- [EXERCISE GOAL]
Leaving out every picture, copy the lines of the material below exactly, from the line containing "Where should I" through the line containing "the help question".
○ ○ ○
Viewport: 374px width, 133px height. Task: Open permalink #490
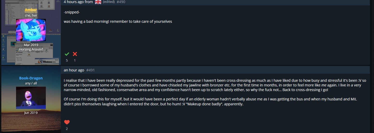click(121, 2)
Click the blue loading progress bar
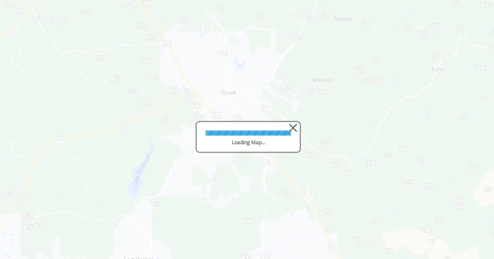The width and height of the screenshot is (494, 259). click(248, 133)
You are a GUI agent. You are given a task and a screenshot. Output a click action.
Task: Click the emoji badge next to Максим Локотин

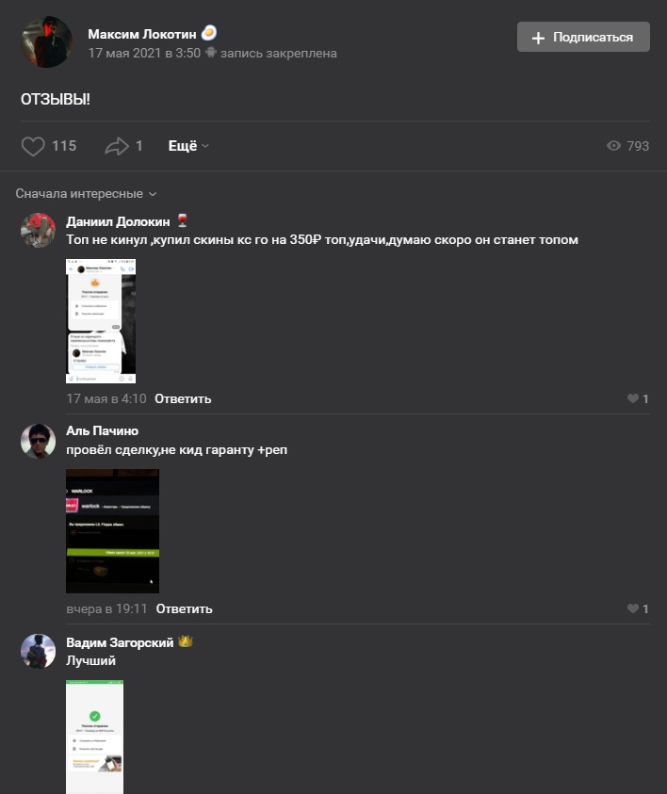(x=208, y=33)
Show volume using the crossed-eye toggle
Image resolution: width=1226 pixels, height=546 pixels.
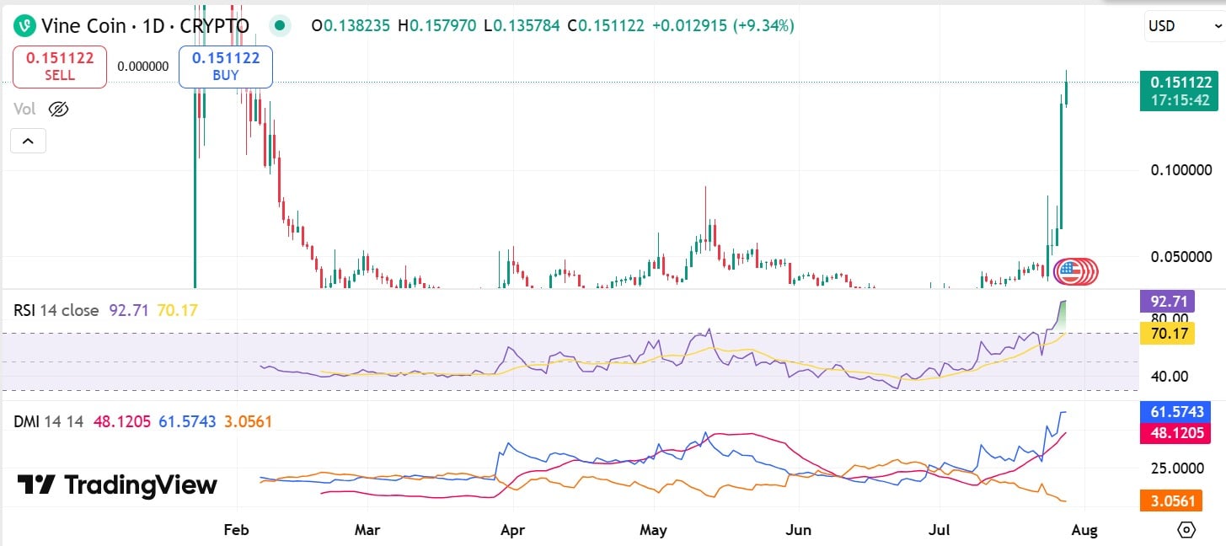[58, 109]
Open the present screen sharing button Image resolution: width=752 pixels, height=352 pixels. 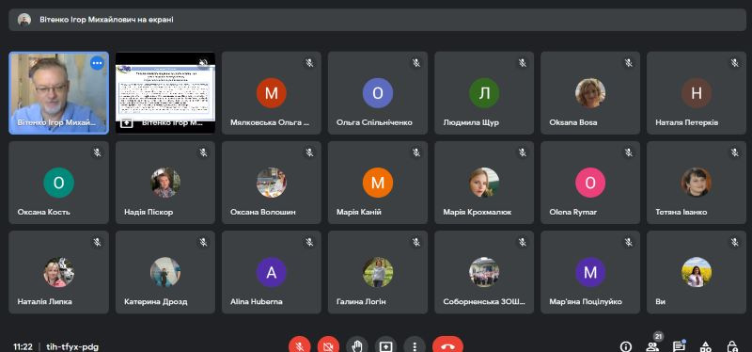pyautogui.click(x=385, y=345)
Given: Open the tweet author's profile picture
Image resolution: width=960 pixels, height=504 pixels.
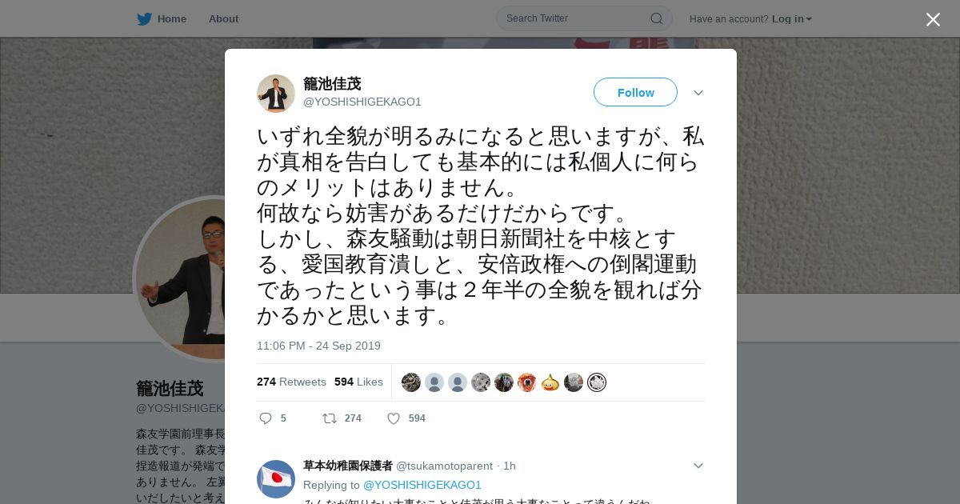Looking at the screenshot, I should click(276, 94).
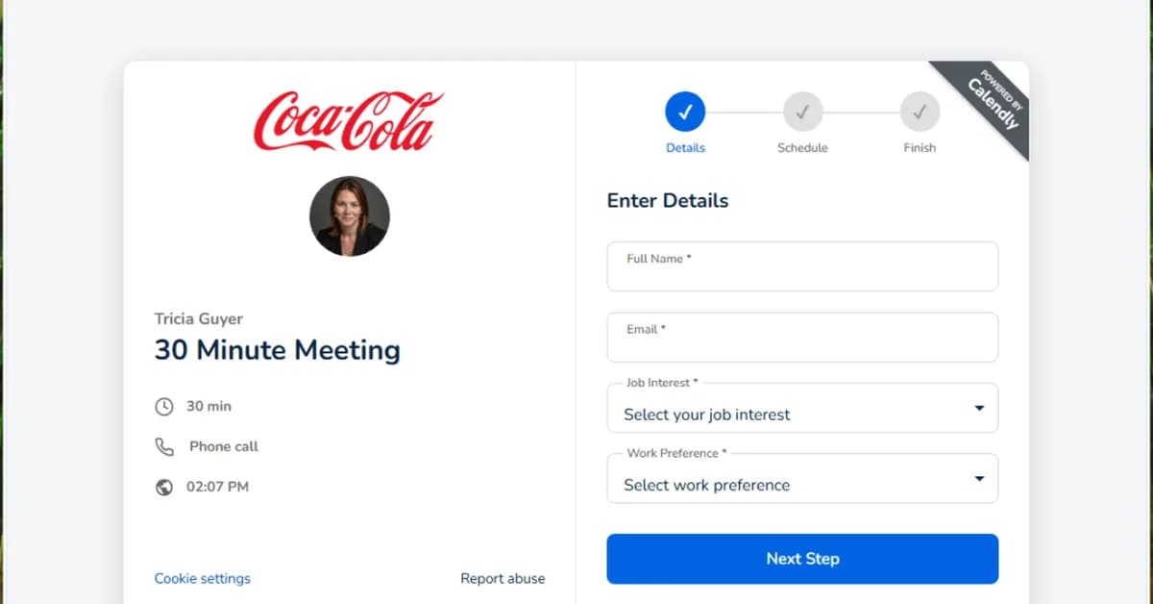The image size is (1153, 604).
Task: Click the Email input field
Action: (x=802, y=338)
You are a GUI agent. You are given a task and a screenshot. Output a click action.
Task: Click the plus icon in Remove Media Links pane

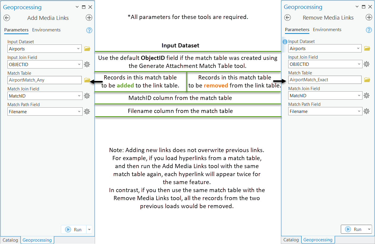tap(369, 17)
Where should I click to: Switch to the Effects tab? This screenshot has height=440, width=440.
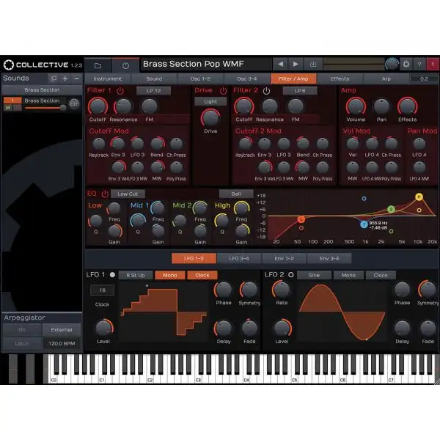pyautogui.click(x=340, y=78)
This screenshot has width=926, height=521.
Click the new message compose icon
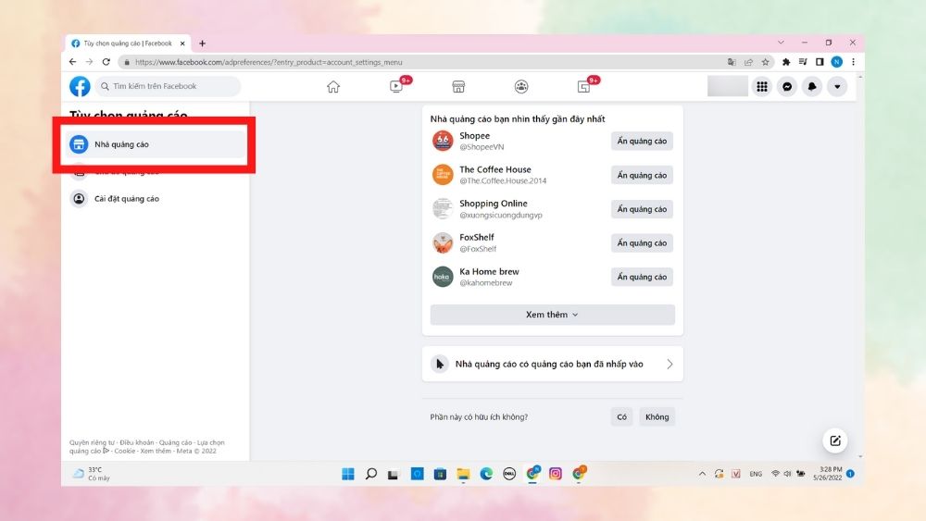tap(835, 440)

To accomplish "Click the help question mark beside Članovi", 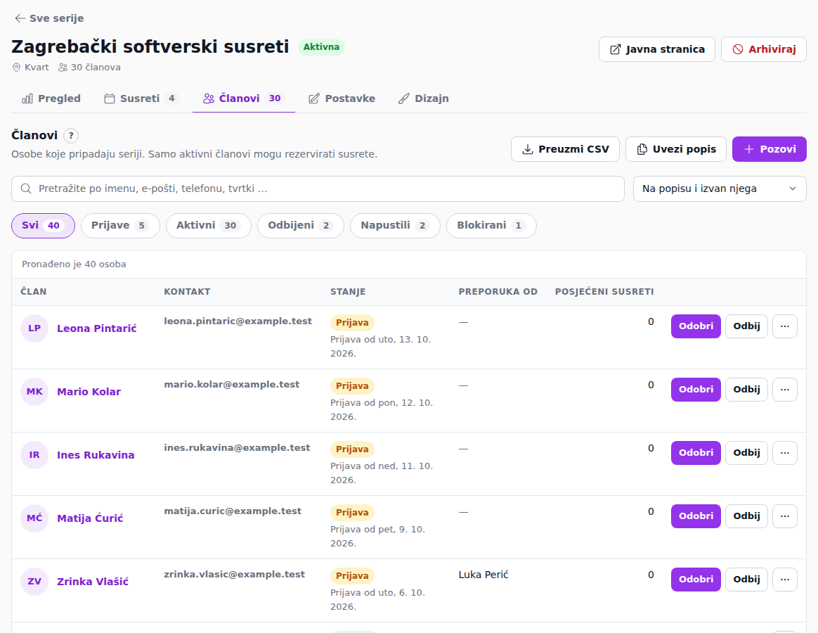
○ ○ ○
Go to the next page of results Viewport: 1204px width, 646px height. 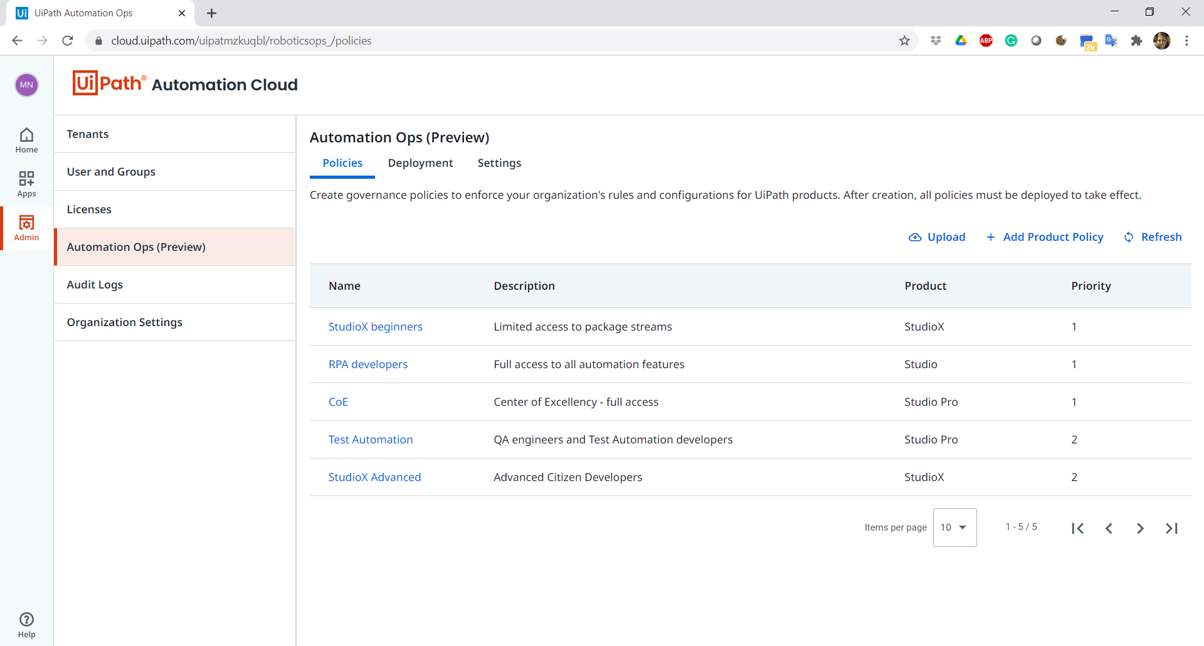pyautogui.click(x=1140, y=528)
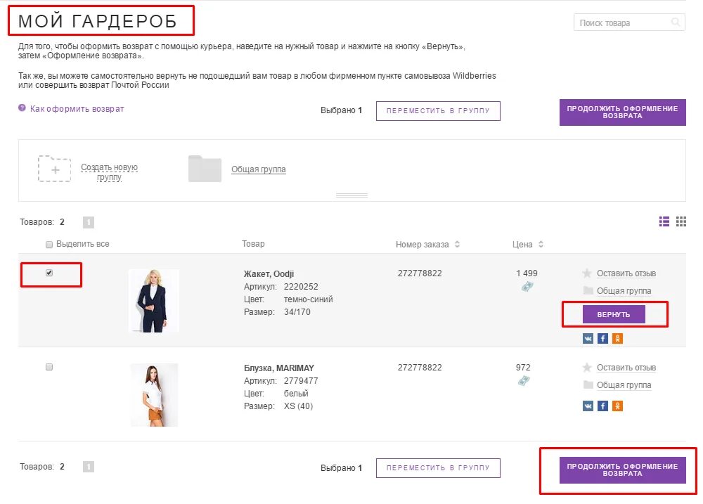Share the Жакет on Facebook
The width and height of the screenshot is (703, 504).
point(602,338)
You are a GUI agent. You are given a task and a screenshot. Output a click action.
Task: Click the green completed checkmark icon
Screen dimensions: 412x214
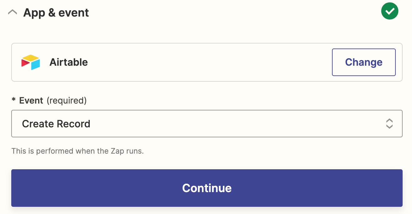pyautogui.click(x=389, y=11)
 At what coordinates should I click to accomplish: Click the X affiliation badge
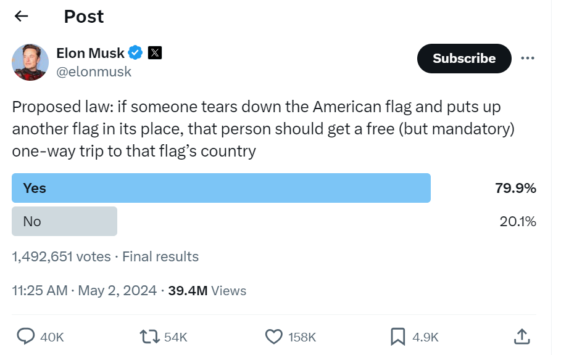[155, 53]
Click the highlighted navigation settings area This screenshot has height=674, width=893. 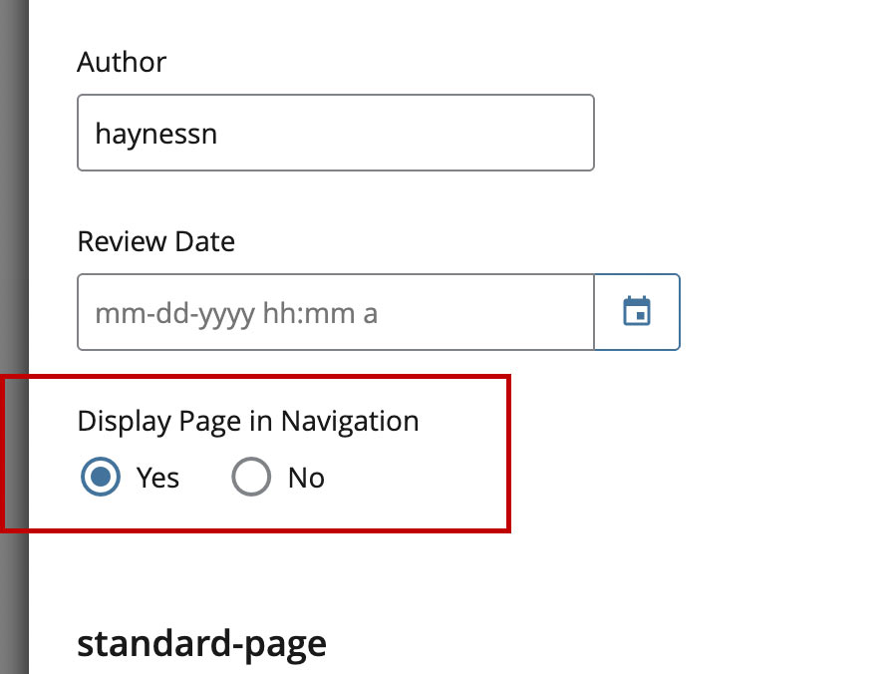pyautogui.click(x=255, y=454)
○ ○ ○
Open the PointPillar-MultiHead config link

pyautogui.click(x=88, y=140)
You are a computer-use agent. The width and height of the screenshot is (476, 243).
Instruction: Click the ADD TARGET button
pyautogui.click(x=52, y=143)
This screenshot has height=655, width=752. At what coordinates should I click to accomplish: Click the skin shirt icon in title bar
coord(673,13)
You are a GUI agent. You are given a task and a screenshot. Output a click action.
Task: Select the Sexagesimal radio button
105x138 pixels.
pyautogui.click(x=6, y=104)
○ ○ ○
- [RESULT BELOW]
Where should I click to: Switch to the Effects tab? This screenshot has height=440, width=440.
pyautogui.click(x=340, y=78)
This screenshot has width=926, height=521.
Click the new message compose icon
tap(835, 440)

To accomplish "Click the help question mark beside Članovi", 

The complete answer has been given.